— Written request —
Recast the items from the line with "Click the Управление gear icon" to the line with "[x=81, y=30]" as a Markdown table with the columns No. and Text, numbering the rows and omitting blank lines.
# Records for processing start
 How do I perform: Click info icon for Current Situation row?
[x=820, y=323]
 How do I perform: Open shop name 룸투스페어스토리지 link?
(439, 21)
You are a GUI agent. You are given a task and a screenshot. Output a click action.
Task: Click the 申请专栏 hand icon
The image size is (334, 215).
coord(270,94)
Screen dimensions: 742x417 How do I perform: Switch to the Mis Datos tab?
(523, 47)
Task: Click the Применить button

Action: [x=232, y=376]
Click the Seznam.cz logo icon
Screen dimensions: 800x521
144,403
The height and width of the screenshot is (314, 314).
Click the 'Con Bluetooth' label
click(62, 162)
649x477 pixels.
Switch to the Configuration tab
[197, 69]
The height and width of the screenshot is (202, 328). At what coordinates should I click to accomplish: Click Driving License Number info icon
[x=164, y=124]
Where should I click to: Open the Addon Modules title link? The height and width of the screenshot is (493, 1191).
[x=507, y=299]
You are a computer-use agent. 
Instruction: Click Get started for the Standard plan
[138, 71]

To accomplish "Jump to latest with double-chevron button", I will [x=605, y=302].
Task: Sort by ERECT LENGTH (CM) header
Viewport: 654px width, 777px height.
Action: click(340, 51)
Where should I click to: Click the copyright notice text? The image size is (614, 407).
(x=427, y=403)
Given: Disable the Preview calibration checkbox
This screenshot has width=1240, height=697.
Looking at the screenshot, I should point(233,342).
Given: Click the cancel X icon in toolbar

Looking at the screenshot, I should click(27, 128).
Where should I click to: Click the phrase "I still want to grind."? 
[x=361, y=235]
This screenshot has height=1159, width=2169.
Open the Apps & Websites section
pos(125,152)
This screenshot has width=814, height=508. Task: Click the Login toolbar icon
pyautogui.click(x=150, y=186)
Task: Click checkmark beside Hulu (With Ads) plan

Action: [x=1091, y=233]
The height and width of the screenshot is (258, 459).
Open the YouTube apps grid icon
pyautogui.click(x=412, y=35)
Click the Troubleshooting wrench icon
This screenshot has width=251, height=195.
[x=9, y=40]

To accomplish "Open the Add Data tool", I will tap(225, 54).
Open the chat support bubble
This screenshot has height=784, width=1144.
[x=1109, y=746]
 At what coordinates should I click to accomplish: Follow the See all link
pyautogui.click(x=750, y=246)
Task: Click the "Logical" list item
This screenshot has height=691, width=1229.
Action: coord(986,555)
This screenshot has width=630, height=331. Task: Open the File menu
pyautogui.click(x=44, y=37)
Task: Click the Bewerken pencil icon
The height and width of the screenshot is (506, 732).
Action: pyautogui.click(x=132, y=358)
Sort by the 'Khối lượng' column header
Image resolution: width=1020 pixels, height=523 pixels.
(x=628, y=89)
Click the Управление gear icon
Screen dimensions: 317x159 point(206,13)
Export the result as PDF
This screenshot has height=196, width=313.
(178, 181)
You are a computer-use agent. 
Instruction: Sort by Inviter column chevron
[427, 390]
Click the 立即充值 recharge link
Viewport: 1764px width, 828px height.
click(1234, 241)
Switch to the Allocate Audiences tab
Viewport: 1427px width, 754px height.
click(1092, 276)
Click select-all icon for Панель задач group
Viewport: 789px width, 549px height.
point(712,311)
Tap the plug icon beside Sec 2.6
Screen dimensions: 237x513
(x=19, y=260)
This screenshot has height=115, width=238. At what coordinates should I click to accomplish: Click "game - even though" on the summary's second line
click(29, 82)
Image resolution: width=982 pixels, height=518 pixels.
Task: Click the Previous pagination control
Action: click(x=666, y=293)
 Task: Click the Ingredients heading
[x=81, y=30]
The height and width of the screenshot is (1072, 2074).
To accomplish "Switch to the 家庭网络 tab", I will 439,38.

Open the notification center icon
# Records for processing end
— Problem solution —
| No. | Text |
|---|---|
| 1 | Click the Управление gear icon |
| 2 | Screen dimensions: 317x159 point(206,13) |
| 3 | Export the result as PDF |
| 4 | This screenshot has height=196, width=313. |
| 5 | (178, 181) |
| 6 | You are a computer-use agent.  |
| 7 | Instruction: Sort by Inviter column chevron |
| 8 | [427, 390] |
| 9 | Click the 立即充值 recharge link |
| 10 | Viewport: 1764px width, 828px height. |
| 11 | click(1234, 241) |
| 12 | Switch to the Allocate Audiences tab |
| 13 | Viewport: 1427px width, 754px height. |
| 14 | click(1092, 276) |
| 15 | Click select-all icon for Панель задач group |
| 16 | Viewport: 789px width, 549px height. |
| 17 | point(712,311) |
| 18 | Tap the plug icon beside Sec 2.6 |
| 19 | Screen dimensions: 237x513 |
| 20 | (x=19, y=260) |
| 21 | This screenshot has height=115, width=238. At what coordinates should I click to accomplish: Click "game - even though" on the summary's second line |
| 22 | click(29, 82) |
| 23 | Image resolution: width=982 pixels, height=518 pixels. |
| 24 | Task: Click the Previous pagination control |
| 25 | Action: click(x=666, y=293) |
| 26 |  Task: Click the Ingredients heading |
| 27 | [x=81, y=30] |